The delegates overwhelmingly agreed that the new reporting framework should be include:
- Mandatory reporting on consumption/emissions to the government
- Mandatory annual internal audit
- Board-level sign-off, in the same manner as CRC and ESOS
Whether transport should be included in this mandatory reporting raised a great deal of debate among the roundtables. Many believed inclusion would help reveal opportunities and areas of productivity. However, the complexity of the data, meant that others were unsure.
The need for a single verified dataset was emphasised. For example, an online portal – similar to that of the CRC. Companies could submit multiple data streams, reducing the administrative burden. Furthermore, good data collection was highlighted as key, particularly when setting targets.
Despite uncertainty around existing funding metrics, it was also suggested that legislation might be used to oblige companies to implement certain carbon reduction projects – such as, those with paybacks of less than two years.
However, many also believed that companies should have the flexibility to pick and choose projects, in order to maximise impact.
What data related challenges do we face in achieving robust and timely carbon reporting compliance?
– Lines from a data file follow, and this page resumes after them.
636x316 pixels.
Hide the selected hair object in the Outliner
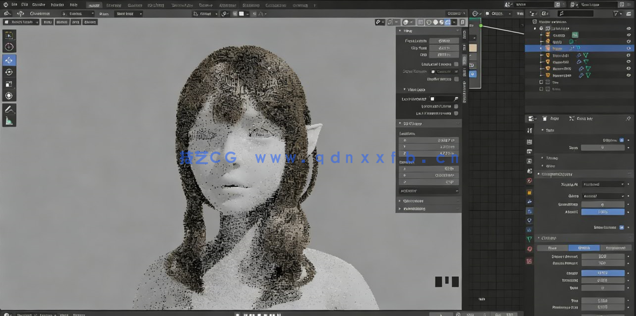[628, 48]
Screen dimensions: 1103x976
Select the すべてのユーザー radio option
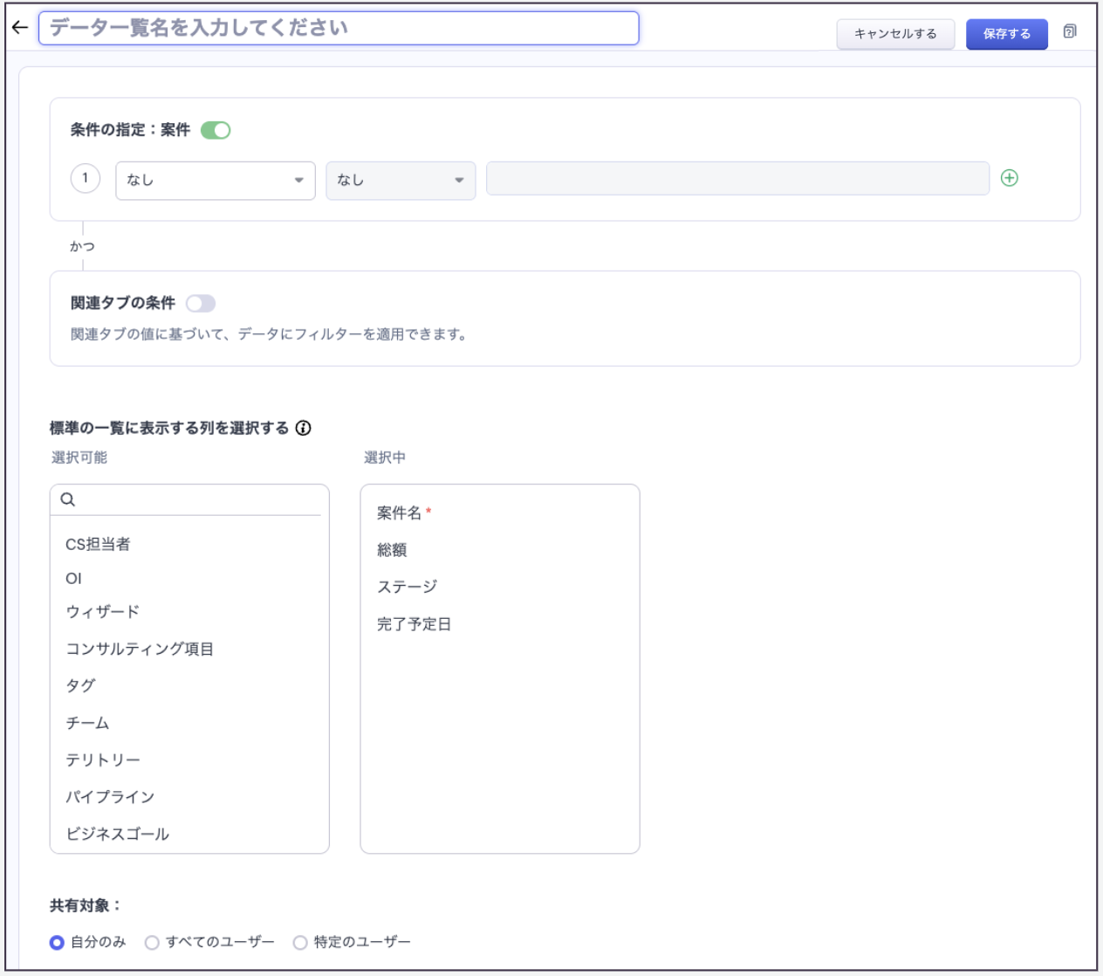(x=153, y=943)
A summary of the key challenges the attendees faced was as follows:
- Inability to use the same single data source for multiple reporting frameworks
- Reporting becomes a stressful end-of-the-year, reactive process. Large, complex datasets mean that despite extensive planning, the reporting period remains time-consuming and difficult
- Auditing and verification of our data is a difficult activity: Most delegates find that a lot of time and effort is spent cleansing their data
- Compliance data programmes do not clearly convert data into action and success for performance improvement. However, it was also noted that using data for performance had helped to grow the industry – more specifically, CRC had helped to engage energy managers with sustainability issues
- A lack of confidence in the integrity of data
So, what’s next?
Last year, despite these compliance schemes affecting over 10,000 companies, DECC received only 356 responses to the consultation. With the second consultation set to kick off later this year, DECC will be gathering awareness of the upcoming consultation across the UK.
A clear outcome of the workshop was the desire – both from DECC and the delegates – for a simplified reporting framework. Carbon Credentials will be holding a pre-consultation workshop to raise awareness and collect feedback to present to DECC, once the details are announced.